Both calls, Murray said, came from grown men, and they were clear demonstrations of the darker side of the expectations the football team had built during one of the more magical periods in the program’s history.
By then, Tyrone had been a regional powerhouse for more than a decade. The Golden Eagles had played in two state championships, winning one of them in 1999, and gone to the PIAA Final Four on four occasions. These were good times. Friday night at Gray-Veterans Memorial Field was a party, and everyone was going. Big games on the road often drew larger crowds of Tyrone fans than the home-standers. Tyrone football was something young boys wanted to be a part of, often dreaming of the day they would don that black jersey, strap up the white helmet with the orange “T”, and if they were lucky apply the eye black smeared like war paint when the playoffs rolled around.

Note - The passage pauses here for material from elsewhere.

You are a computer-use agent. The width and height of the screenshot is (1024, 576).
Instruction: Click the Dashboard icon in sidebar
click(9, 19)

The flip side of that, as Barry Switzer said of his Oklahoma teams in the 1980s, is by winning the way Tyrone did from 1995 through 2011 you are creating a monster that has to be fed. And when the monster misses a meal, it gets angry.

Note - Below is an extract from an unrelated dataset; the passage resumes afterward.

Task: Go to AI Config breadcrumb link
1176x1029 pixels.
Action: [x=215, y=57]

“You see the dark side of it,” Murray said. “In small towns, during the fall, you have high school football and not much else. When you’re good, it means more than it would to someone outside of that atmosphere. So when things don’t go as expected, it can make people bitter.”
To the players in 2008, the Clearfield game was a heart-breaking loss in a game they expected to win. Few of them at the time even knew exactly what they had been a part of creating.
It was a run that began on October 8, 2004 with a 35-13 victory over Bellefonte, and it would last for parts of five different seasons. It included many of the blowout wins that became standard procedure during the reign of John Franco, as well as some of the most memorable finishes in program history.
Three different quarterbacks helped construct the streak, while five different running backs gained more than 1,000 yards in a season over that span. One team won a District championship, while another came up just short.
When the run started Facebook was a fledgling social networking website just eight months old and Mark Zuckerberg was relatively unknown. Barack Obama was campaigning in a senate race in Illinois, and the iPhone was three years from its U.S. release. By the time it was finished Americans were using apps on mobile phones to access a new participatory form of technology called social media, and the country was on the verge of electing its first African American president.
The record winning spree allowed the Franco-Era Golden Eagles to catapult themselves past the star teams of the Steve Jacobs era 60 years earlier, establishing once and for all that the greatest era in Tyrone football history not the “Golden Years” of the 1930s and 40s, but the modern era.